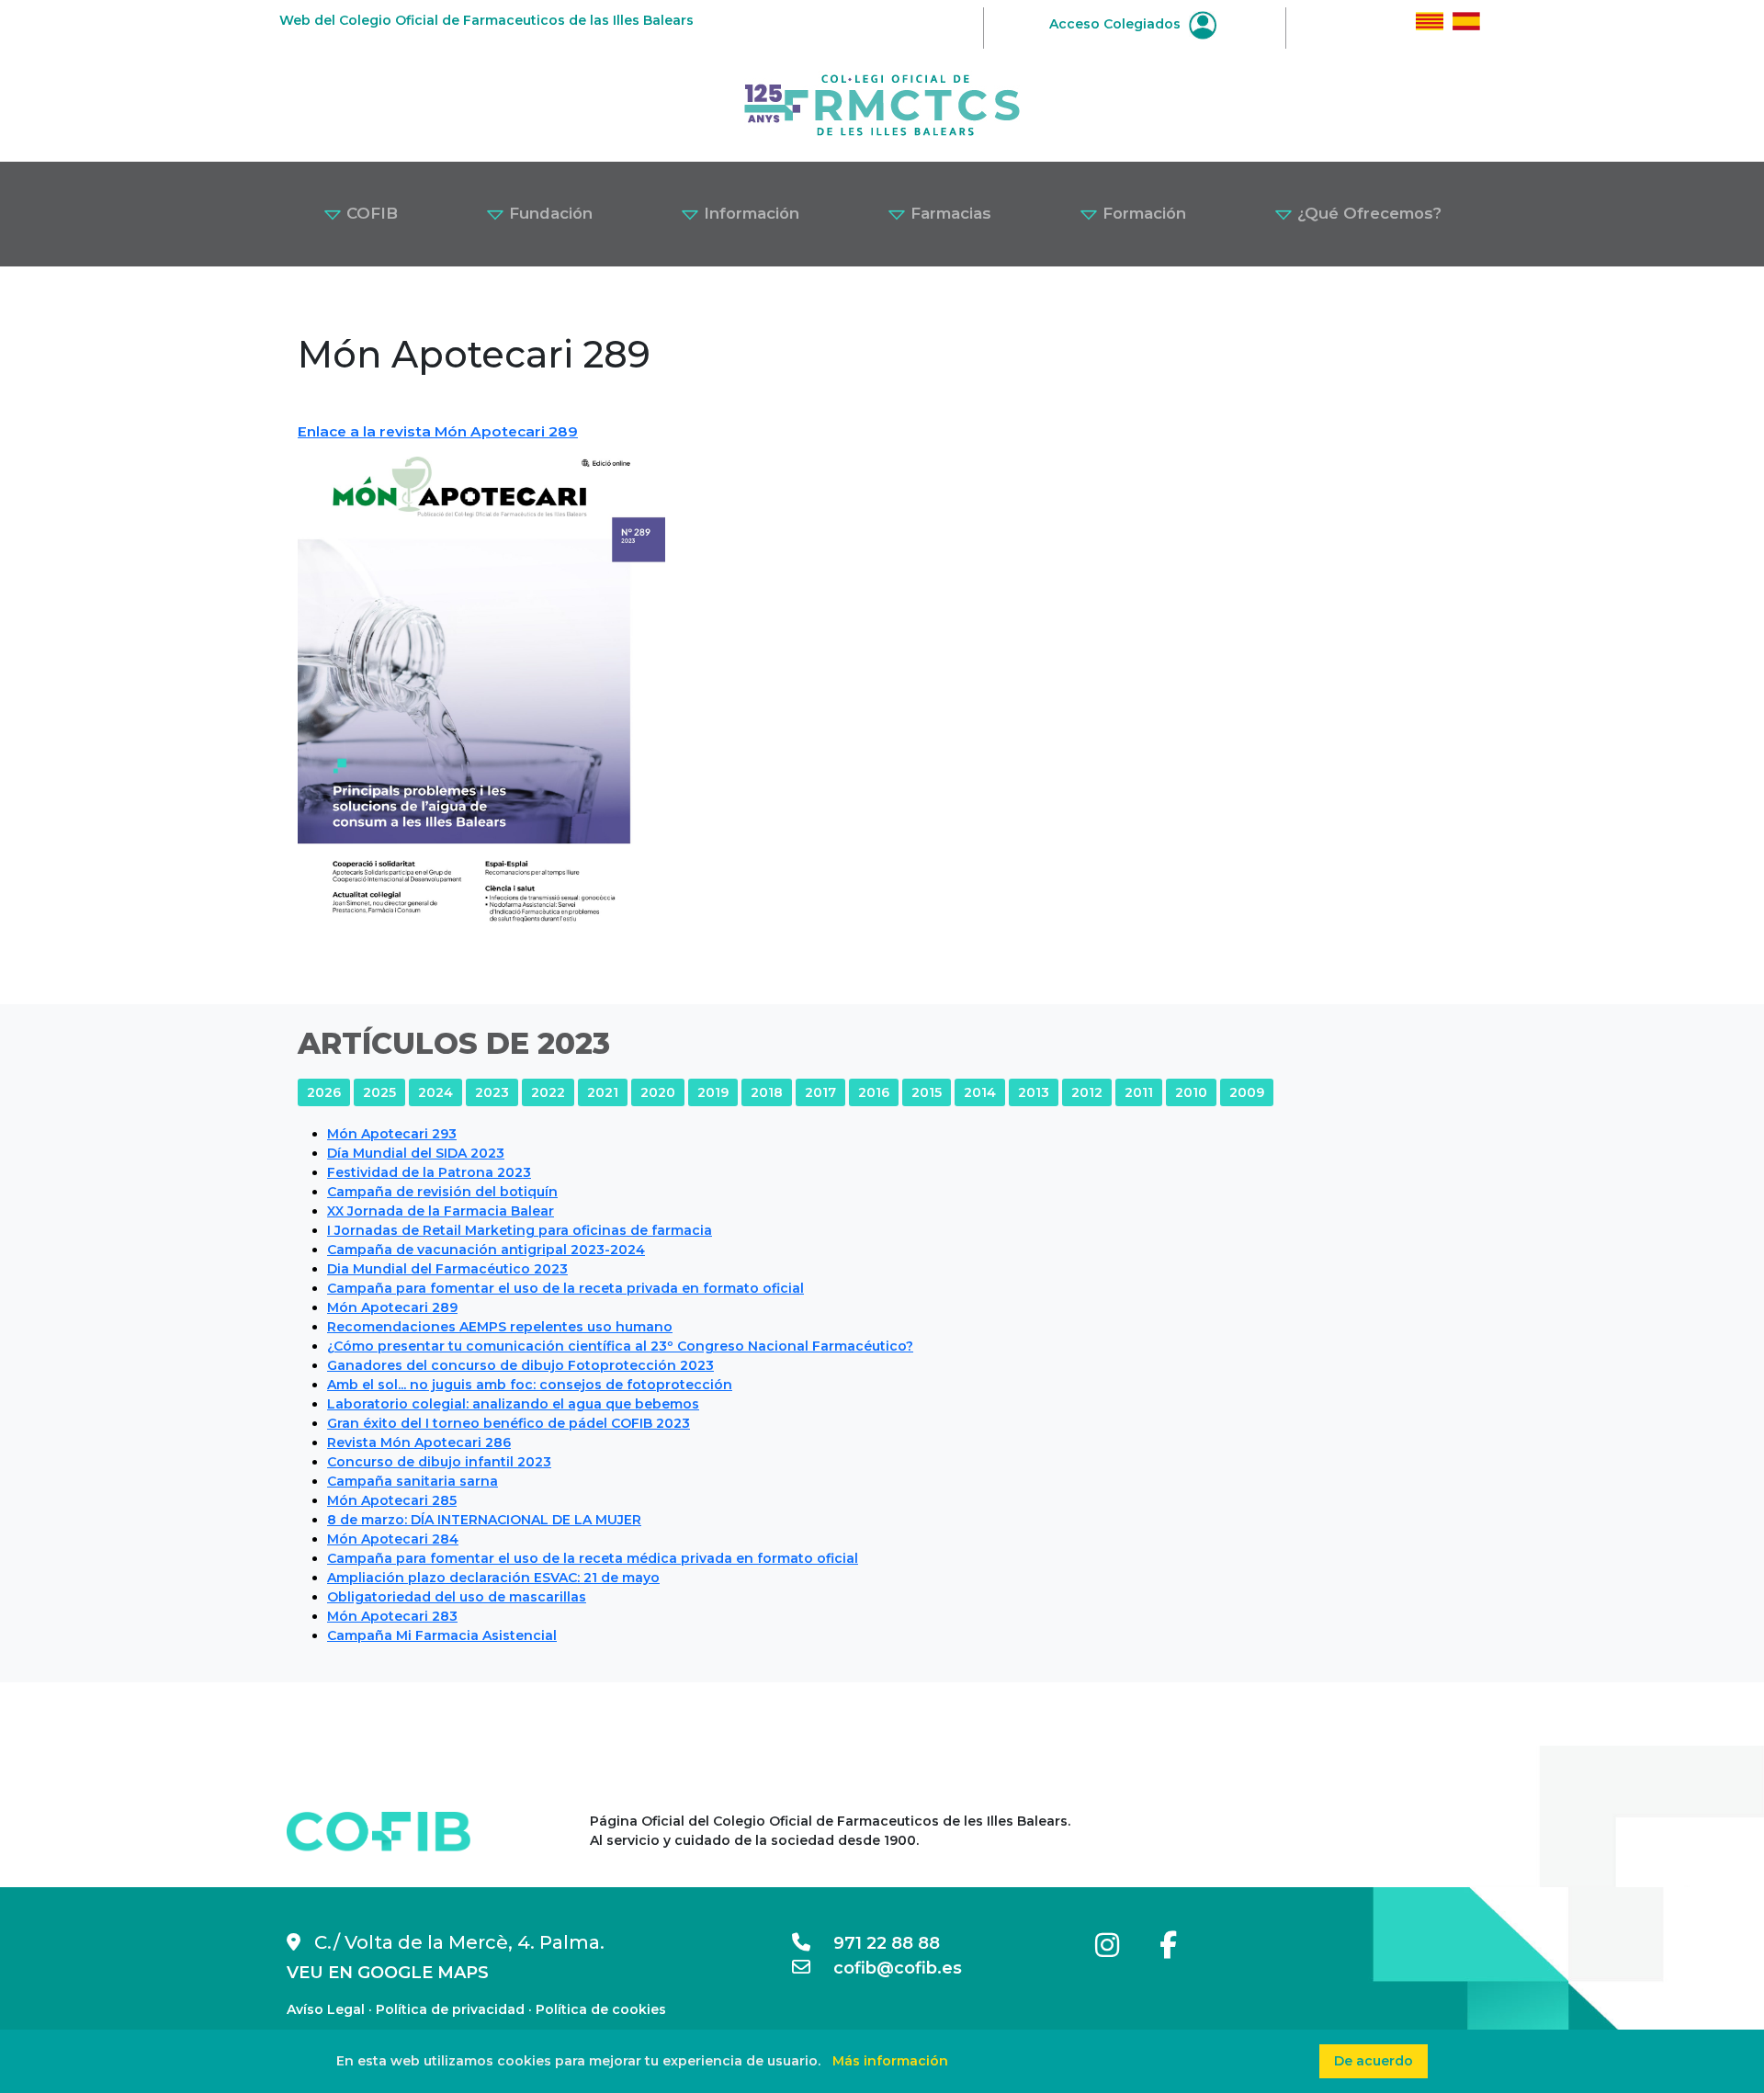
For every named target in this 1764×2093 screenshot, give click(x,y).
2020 (657, 1092)
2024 (435, 1092)
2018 (767, 1092)
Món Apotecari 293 (392, 1134)
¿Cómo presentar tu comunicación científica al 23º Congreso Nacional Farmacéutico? (620, 1346)
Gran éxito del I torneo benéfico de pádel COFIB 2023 (508, 1423)
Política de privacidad (450, 2009)
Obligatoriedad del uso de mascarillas (456, 1597)
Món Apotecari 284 (392, 1539)
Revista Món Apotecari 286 (419, 1442)
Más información (890, 2061)
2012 (1086, 1092)
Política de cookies (601, 2009)
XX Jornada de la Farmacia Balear (440, 1211)
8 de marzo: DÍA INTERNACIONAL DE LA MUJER (484, 1519)
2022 (548, 1092)
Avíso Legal (326, 2009)
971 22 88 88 (875, 1943)
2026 (324, 1092)
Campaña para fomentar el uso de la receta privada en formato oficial (565, 1288)
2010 (1191, 1092)
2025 (379, 1092)
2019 (713, 1092)
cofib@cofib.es (886, 1968)
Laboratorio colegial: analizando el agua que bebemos (513, 1404)
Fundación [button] (548, 213)
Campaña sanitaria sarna (412, 1481)
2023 (492, 1092)
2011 (1139, 1092)
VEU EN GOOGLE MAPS (388, 1973)
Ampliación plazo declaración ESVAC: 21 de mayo (493, 1577)
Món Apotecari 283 (392, 1616)
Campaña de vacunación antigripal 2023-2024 (486, 1249)
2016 (873, 1092)
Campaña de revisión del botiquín (442, 1191)
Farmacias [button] (948, 213)
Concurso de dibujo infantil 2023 (439, 1462)
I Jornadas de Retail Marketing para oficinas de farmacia (519, 1230)
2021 (602, 1092)
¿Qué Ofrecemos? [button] (1367, 213)
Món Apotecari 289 (392, 1307)
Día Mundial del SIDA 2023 (415, 1153)
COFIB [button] (370, 213)
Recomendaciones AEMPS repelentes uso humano (500, 1326)
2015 (926, 1092)
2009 (1246, 1092)
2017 (820, 1092)
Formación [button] (1142, 213)
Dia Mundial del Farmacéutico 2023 (447, 1269)
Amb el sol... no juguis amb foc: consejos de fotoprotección (529, 1384)
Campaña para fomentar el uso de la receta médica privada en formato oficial (592, 1558)
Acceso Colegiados (1116, 24)
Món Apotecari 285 (392, 1500)
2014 (980, 1092)
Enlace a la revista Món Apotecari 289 (438, 431)
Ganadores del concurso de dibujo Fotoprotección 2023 (520, 1365)
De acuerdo (1373, 2061)
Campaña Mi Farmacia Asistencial (442, 1635)
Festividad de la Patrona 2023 (429, 1172)
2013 (1033, 1092)
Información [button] (749, 213)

——

> WORK REQUEST:
Only one number is wanted: how many lines of the data above include the word "Apotecari".

> SOLUTION TO THIS EXERCISE:
7